Whey protein showed in suppression of nuclear factor kappa B (NF-κB) signaling, which is activated by TNF-α or the receptor activator of NF-κB ligand. The present study demonstrated that the interference with the overproduction of ROS by Whey protein + Brassicaceae extract in the CdCl2 injected rats. Whey protein + Brassicaceae extract reduced normalized downstream effectors of vascular response to injury. In addition, the reduction of free radicals overproduction suggest an indirect AGE-inhibiting effect of Combination treatment. Our data suggested that part of the beneficial effect of Combination includes the disruption of the detrimental AGE-RAGE-NFκB pathways. It was found that whey protein effectively protect brain from CdCl2-mediated protein glycation in vitro. Recent investigations suggested that Brassicaceae extract is an anti-inflammatory agent used frequently in Japanese traditional medicine, are also AGEs inhibitors [Ganong,1997]. This is in accordance of our results which found that, Whey protein + Brassicaceae extract prevent the formation of AGEs and the inhibition neurodegenerations.

In the present study combined treatment with Whey protein + Brassicaceae extract have a good glycemic index control than individual one. This is reflected by increase body weight of treated diabetic rats compared with untreated.

The antioxidant capacity of combined treatment elevated significantly compared with untreated. This indicate the efficacy of these compounds in prevention of ROS production. The antioxidant property of whey protein [Hsu et al., 2006] and Brassicaceae extract [Kar and Mishra,1976] explained their role in improving antioxidant capacity and suppress ROS generation in diabetic rats [Lands etal.,1999 and Hamadeh,2000].

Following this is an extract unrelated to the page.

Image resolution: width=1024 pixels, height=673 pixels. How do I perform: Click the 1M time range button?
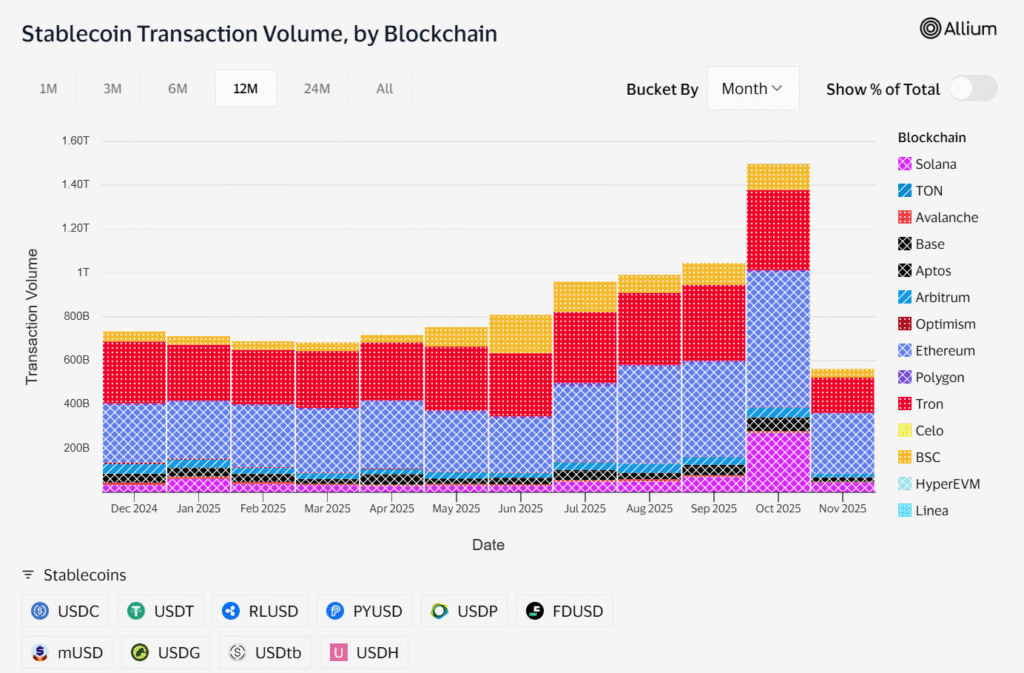(x=48, y=88)
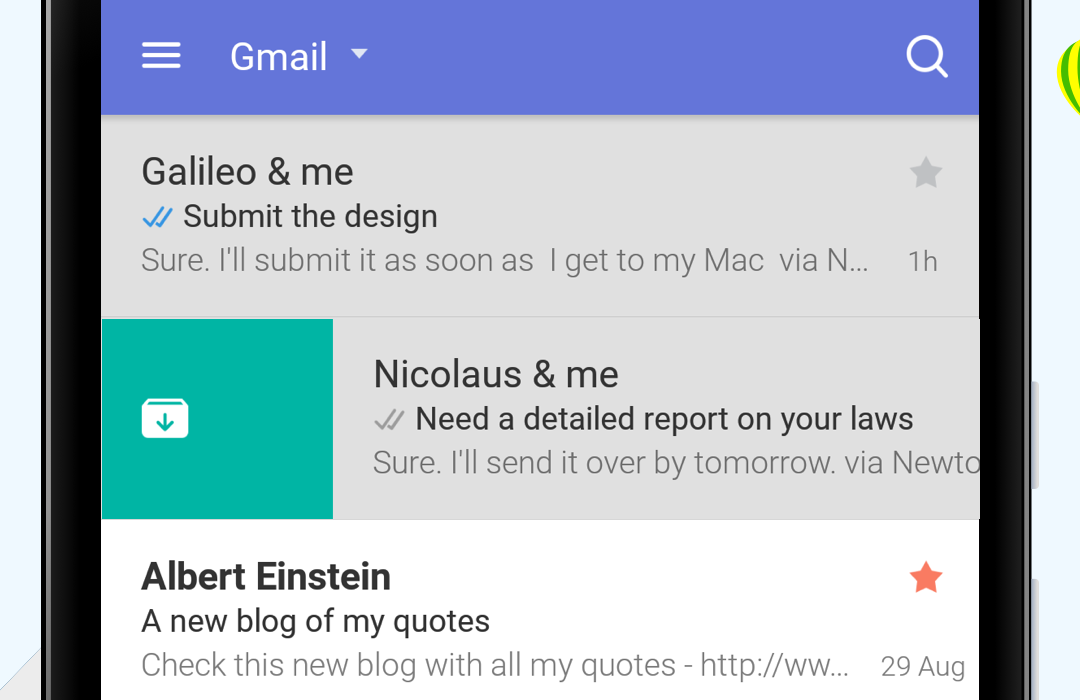This screenshot has height=700, width=1080.
Task: Select subject 'Need a detailed report on your laws'
Action: (x=664, y=419)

The elevation of cGMP level in CdCl2 rats mediated the formation of AGEs was indicated its role in diabetic neuropathy. Combination lowered cGMP level but not cAMP level that indicate mediator specificity in its action. The present study clearly demonstrates that controlling CdCl2 and catalytic reactive oxygen scavenging are effective approach for the prevention of diabetic retinopathy. Combination whey protein + Brassicaceae extract treatment is a paradigm natural food supplement with a broad spectrum of beneficial biochemical and cell biological effects, based on its ability to reduce the CdCl2 -induced ROS overproduction. Since Whey protein + Brassicaceae extract has beneficial effects on other target tissues of diabetic angiopathy, this concept appears attractive for the prevention or delay of diabetic angiopathy. In conclusion, it can be postulated that Whey protein + Brassicaceae extract could have potential benefits in the prevention of the onset and progression of neuropathy in diabetic patients.